▶ [What the task requires]: Filter the listing below down to the lines that contain the string "Contact", and copy out each of those lines.

[Item-finding listing]
▬▬▬▬▬▬▬▬▬▬

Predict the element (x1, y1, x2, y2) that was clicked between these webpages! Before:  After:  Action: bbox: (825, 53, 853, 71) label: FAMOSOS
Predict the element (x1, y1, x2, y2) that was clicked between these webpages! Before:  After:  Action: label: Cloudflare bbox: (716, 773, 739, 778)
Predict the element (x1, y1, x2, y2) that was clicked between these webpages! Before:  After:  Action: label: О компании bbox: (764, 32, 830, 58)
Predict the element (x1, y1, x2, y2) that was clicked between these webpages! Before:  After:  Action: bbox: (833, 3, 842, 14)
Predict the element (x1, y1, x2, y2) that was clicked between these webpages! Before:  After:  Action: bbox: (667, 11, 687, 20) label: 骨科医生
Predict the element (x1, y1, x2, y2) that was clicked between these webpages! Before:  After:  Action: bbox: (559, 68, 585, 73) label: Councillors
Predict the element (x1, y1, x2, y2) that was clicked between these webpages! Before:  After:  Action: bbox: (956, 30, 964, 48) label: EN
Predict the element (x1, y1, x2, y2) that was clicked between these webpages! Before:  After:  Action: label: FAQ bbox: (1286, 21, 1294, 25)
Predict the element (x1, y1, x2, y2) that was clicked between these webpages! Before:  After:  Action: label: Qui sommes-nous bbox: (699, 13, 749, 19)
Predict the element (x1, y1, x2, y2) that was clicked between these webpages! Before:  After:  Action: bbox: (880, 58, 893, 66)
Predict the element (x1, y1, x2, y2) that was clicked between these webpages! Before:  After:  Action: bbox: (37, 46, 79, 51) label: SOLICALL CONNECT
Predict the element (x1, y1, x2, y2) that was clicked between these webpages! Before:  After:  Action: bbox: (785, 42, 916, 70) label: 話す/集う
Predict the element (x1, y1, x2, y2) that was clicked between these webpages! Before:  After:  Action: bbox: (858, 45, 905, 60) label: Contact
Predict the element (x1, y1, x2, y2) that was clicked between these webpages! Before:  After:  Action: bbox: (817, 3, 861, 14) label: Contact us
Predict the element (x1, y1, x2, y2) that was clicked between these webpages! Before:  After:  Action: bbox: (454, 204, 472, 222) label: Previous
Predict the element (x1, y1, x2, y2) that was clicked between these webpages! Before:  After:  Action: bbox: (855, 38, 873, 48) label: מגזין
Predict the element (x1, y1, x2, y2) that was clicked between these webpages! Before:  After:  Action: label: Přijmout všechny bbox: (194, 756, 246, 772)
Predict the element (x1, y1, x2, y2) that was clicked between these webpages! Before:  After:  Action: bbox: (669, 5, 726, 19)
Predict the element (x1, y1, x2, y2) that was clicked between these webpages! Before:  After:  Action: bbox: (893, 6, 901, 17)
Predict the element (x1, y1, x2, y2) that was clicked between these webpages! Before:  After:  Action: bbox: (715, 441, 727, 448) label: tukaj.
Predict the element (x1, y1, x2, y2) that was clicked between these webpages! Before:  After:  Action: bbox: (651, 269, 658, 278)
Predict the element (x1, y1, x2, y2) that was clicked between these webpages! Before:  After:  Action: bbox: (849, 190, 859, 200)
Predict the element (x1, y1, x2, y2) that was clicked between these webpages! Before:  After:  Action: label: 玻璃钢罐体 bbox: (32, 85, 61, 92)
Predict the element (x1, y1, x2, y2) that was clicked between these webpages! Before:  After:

▬▬▬▬▬▬▬▬▬▬

▶ [Answer to this problem]:
Predict the element (x1, y1, x2, y2) that was clicked between these webpages! Before:  After:  Action: bbox: (858, 45, 905, 60) label: Contact
Predict the element (x1, y1, x2, y2) that was clicked between these webpages! Before:  After:  Action: bbox: (817, 3, 861, 14) label: Contact us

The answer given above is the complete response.